(Stored data)
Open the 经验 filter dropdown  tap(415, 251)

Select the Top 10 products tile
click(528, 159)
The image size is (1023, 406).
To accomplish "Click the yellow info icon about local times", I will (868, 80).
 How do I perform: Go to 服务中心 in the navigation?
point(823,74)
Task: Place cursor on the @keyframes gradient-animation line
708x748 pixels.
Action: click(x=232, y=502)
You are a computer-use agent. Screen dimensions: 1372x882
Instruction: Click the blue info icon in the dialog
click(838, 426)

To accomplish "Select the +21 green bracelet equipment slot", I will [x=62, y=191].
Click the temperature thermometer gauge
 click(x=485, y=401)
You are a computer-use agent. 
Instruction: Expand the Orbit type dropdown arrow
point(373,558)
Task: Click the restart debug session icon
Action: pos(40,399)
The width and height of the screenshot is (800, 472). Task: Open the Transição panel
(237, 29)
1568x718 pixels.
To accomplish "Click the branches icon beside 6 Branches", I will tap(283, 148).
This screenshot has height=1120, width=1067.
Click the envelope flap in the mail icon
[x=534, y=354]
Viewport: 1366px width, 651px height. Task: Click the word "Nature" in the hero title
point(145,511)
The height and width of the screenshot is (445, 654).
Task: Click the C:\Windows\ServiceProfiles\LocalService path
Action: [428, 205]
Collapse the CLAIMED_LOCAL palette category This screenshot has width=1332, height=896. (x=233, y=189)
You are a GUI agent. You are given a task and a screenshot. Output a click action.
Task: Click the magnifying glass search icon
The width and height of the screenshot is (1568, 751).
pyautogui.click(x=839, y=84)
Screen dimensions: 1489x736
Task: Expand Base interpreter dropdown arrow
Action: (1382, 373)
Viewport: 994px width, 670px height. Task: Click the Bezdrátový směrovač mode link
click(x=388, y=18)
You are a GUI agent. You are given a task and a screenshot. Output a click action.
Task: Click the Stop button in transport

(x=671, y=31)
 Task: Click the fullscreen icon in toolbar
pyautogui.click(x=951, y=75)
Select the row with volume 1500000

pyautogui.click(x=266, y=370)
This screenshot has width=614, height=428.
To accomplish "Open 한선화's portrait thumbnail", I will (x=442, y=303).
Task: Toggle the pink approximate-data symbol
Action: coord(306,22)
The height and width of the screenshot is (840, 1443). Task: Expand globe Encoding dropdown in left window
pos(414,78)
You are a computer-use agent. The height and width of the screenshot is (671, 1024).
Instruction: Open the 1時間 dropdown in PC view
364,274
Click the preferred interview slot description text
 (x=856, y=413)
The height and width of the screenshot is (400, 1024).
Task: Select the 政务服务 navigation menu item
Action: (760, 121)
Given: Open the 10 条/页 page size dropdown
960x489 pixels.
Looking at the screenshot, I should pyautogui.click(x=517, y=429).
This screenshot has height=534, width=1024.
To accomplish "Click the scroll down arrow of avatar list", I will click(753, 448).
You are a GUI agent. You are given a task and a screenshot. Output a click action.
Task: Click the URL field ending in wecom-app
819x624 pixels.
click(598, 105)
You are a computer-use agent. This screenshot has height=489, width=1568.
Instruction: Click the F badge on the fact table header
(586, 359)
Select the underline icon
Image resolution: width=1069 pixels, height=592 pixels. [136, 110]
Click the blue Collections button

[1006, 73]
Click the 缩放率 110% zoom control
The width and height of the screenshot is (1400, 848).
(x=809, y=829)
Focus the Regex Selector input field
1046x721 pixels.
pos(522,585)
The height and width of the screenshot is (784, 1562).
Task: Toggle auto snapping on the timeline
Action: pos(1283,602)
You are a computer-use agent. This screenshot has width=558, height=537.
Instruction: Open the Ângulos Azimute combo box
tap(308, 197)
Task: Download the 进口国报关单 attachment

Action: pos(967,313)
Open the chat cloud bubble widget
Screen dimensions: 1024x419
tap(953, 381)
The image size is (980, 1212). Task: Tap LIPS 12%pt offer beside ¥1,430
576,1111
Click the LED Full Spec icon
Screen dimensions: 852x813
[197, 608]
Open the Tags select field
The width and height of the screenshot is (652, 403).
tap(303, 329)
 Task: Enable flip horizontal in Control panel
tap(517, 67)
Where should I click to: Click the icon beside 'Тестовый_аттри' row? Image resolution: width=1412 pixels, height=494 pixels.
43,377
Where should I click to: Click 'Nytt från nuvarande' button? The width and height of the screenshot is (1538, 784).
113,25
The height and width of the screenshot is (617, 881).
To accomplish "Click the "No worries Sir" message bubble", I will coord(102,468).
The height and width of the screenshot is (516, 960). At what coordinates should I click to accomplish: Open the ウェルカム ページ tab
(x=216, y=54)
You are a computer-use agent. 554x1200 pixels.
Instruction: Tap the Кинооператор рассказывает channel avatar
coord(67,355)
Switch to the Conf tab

(What the task requires) Repeat the entries exactly, all of them.

(Result of this exercise)
Open the 经验 filter dropdown  tap(415, 251)

Select the Top 10 products tile
click(528, 159)
The image size is (1023, 406).
To accomplish "Click the yellow info icon about local times", I will (868, 80).
 How do I perform: Go to 服务中心 in the navigation?
point(823,74)
Task: Place cursor on the @keyframes gradient-animation line
708x748 pixels.
Action: click(x=232, y=502)
You are a computer-use agent. Screen dimensions: 1372x882
Instruction: Click the blue info icon in the dialog
click(838, 426)

To accomplish "Select the +21 green bracelet equipment slot", I will [x=62, y=191].
Click the temperature thermometer gauge
 click(x=485, y=401)
You are a computer-use agent. 
Instruction: Expand the Orbit type dropdown arrow
point(373,558)
Task: Click the restart debug session icon
Action: pos(40,399)
The width and height of the screenshot is (800, 472). Task: Open the Transição panel
(237, 29)
1568x718 pixels.
To accomplish "Click the branches icon beside 6 Branches", I will tap(283, 148).
This screenshot has height=1120, width=1067.
Click the envelope flap in the mail icon
[x=534, y=354]
Viewport: 1366px width, 651px height. Task: Click the word "Nature" in the hero title
point(145,511)
The height and width of the screenshot is (445, 654).
Task: Click the C:\Windows\ServiceProfiles\LocalService path
Action: [428, 205]
Collapse the CLAIMED_LOCAL palette category This screenshot has width=1332, height=896. (x=233, y=189)
You are a GUI agent. You are given a task and a screenshot. Output a click action.
Task: Click the magnifying glass search icon
The width and height of the screenshot is (1568, 751).
pyautogui.click(x=839, y=84)
Screen dimensions: 1489x736
Task: Expand Base interpreter dropdown arrow
Action: (1382, 373)
Viewport: 994px width, 670px height. Task: Click the Bezdrátový směrovač mode link
click(x=388, y=18)
You are a GUI agent. You are given a task and a screenshot. Output a click action.
Task: Click the Stop button in transport

(x=671, y=31)
 Task: Click the fullscreen icon in toolbar
pyautogui.click(x=951, y=75)
Select the row with volume 1500000

pyautogui.click(x=266, y=370)
This screenshot has width=614, height=428.
To accomplish "Open 한선화's portrait thumbnail", I will (x=442, y=303).
Task: Toggle the pink approximate-data symbol
Action: coord(306,22)
The height and width of the screenshot is (840, 1443). Task: Expand globe Encoding dropdown in left window
pos(414,78)
You are a computer-use agent. The height and width of the screenshot is (671, 1024).
Instruction: Open the 1時間 dropdown in PC view
364,274
Click the preferred interview slot description text
 (x=856, y=413)
The height and width of the screenshot is (400, 1024).
Task: Select the 政务服务 navigation menu item
Action: (760, 121)
Given: Open the 10 条/页 page size dropdown
960x489 pixels.
Looking at the screenshot, I should pyautogui.click(x=517, y=429).
This screenshot has height=534, width=1024.
To accomplish "Click the scroll down arrow of avatar list", I will click(753, 448).
You are a GUI agent. You are given a task and a screenshot. Output a click action.
Task: Click the URL field ending in wecom-app
819x624 pixels.
click(598, 105)
You are a computer-use agent. This screenshot has height=489, width=1568.
Instruction: Click the F badge on the fact table header
(586, 359)
Select the underline icon
Image resolution: width=1069 pixels, height=592 pixels. [136, 110]
Click the blue Collections button

[1006, 73]
Click the 缩放率 110% zoom control
The width and height of the screenshot is (1400, 848).
(x=809, y=829)
Focus the Regex Selector input field
1046x721 pixels.
pos(522,585)
The height and width of the screenshot is (784, 1562).
Task: Toggle auto snapping on the timeline
Action: pos(1283,602)
You are a computer-use agent. This screenshot has width=558, height=537.
Instruction: Open the Ângulos Azimute combo box
tap(308, 197)
Task: Download the 进口国报关单 attachment

Action: pos(967,313)
Open the chat cloud bubble widget
Screen dimensions: 1024x419
tap(953, 381)
The image size is (980, 1212). Task: Tap LIPS 12%pt offer beside ¥1,430
576,1111
Click the LED Full Spec icon
Screen dimensions: 852x813
[197, 608]
Open the Tags select field
The width and height of the screenshot is (652, 403).
tap(303, 329)
 Task: Enable flip horizontal in Control panel
tap(517, 67)
Where should I click to: Click the icon beside 'Тестовый_аттри' row? Image resolution: width=1412 pixels, height=494 pixels.
43,377
Where should I click to: Click 'Nytt från nuvarande' button? The width and height of the screenshot is (1538, 784).
113,25
The height and width of the screenshot is (617, 881).
To accomplish "Click the "No worries Sir" message bubble", I will coord(102,468).
The height and width of the screenshot is (516, 960). At what coordinates should I click to accomplish: Open the ウェルカム ページ tab
(x=216, y=54)
You are a computer-use agent. 554x1200 pixels.
Instruction: Tap the Кинооператор рассказывает channel avatar
coord(67,355)
Switch to the Conf tab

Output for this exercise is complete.